# omg first offer..



## SerenityRaine (Apr 24, 2007)

I just got certified for media makeup not too long ago..Anyways, I just got this last minute offer to do make up this saturday for Fashion House (an collaborative project, offering a unique setting for photographers, videographers, stylists, actors/models and entertainers to work in concert for the development of portfolios worthy of print, web and television. ~http://profile.myspace.com/index.cfm...id=688  49138).

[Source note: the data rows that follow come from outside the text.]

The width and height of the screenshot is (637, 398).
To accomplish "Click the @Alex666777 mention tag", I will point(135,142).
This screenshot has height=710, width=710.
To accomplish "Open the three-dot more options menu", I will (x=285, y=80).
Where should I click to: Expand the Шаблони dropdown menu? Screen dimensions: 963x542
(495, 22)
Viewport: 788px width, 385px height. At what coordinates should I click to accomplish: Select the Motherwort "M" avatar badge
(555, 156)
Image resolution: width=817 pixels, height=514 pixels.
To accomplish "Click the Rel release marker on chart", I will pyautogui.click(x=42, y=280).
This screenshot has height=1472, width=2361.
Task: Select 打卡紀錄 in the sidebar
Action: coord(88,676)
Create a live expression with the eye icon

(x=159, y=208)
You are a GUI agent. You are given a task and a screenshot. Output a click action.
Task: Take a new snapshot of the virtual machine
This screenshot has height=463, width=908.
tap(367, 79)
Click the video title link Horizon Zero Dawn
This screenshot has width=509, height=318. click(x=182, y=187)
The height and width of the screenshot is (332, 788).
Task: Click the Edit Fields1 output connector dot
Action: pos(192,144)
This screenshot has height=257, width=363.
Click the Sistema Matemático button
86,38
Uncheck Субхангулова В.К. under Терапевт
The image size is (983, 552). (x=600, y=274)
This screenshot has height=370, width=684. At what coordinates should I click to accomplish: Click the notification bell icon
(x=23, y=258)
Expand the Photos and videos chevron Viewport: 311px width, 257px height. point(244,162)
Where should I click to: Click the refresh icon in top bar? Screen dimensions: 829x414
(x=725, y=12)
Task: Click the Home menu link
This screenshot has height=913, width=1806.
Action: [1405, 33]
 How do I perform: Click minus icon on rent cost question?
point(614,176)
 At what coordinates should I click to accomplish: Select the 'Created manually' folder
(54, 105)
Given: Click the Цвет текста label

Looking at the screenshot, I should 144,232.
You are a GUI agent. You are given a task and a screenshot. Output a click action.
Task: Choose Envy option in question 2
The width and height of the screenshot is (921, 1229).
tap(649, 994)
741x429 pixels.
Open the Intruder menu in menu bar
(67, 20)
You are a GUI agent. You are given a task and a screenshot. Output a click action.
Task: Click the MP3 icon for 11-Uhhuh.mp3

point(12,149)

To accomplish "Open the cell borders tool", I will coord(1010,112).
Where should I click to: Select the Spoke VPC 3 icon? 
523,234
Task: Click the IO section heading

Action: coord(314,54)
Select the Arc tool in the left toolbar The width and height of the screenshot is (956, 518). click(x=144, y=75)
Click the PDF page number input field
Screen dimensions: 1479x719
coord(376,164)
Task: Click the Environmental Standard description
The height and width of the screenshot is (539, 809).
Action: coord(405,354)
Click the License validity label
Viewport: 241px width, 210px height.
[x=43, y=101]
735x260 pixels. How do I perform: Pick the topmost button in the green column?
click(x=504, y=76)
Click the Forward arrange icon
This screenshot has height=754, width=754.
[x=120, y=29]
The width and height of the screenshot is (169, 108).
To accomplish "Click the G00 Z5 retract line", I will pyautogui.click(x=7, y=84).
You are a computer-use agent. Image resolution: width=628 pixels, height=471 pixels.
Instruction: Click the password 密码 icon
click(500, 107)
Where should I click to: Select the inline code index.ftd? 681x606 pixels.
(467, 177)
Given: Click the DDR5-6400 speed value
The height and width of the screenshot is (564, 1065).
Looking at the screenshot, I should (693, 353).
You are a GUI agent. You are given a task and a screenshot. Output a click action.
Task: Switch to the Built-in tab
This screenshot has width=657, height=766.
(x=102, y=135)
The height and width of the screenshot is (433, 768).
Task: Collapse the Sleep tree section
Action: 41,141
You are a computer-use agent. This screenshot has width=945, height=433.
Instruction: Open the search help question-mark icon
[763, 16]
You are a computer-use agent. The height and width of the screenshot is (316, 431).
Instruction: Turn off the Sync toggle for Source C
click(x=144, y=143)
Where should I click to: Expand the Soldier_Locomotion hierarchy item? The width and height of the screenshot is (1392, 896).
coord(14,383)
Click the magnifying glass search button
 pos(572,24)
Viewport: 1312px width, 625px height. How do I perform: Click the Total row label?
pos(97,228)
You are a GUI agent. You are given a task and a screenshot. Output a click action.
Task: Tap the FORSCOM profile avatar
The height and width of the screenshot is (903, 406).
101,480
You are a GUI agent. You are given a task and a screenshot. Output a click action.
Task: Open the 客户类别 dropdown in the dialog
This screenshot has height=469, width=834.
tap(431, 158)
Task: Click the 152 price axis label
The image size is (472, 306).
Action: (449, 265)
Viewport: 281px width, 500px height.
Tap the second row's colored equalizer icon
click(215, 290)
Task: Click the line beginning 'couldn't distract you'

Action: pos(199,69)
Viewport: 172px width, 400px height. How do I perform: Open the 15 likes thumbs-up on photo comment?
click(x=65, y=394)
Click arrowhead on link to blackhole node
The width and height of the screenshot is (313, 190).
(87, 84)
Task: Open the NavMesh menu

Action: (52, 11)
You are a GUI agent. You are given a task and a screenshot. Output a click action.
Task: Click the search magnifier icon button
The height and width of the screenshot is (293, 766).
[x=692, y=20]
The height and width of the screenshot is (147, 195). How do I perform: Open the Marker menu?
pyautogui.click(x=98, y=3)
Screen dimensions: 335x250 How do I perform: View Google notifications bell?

I was debating about it at first cuz its early in the morning and its about 2 hours away and I'm one thats usually directionally (I wish I had a car with gps!)challenged so I'd hafta leave 3 to 4 hours in advance. I need to expand my portfolio, so this is the perfect oportunity - I just hope I don't screw it up! I hope I don't get too many ppl cuz I'm not the fastest. I think what gets me is choosing eyeshadow colors. How do you guys keep your time down? Any tricks or tips? TIA


----------



## MisStarrlight (Apr 24, 2007)

The thing that helps my time the most is being organized...if you have room, set everything out so you can see it & easily find it.

The atmosphere of the set always has a lot to do with time though.  If it's very laid back I tend to take a bit longer than if I've got a bunch of people lined up & waiting for me...just make sure you have a watch so you can keep an eye on the timeline set for you.


----------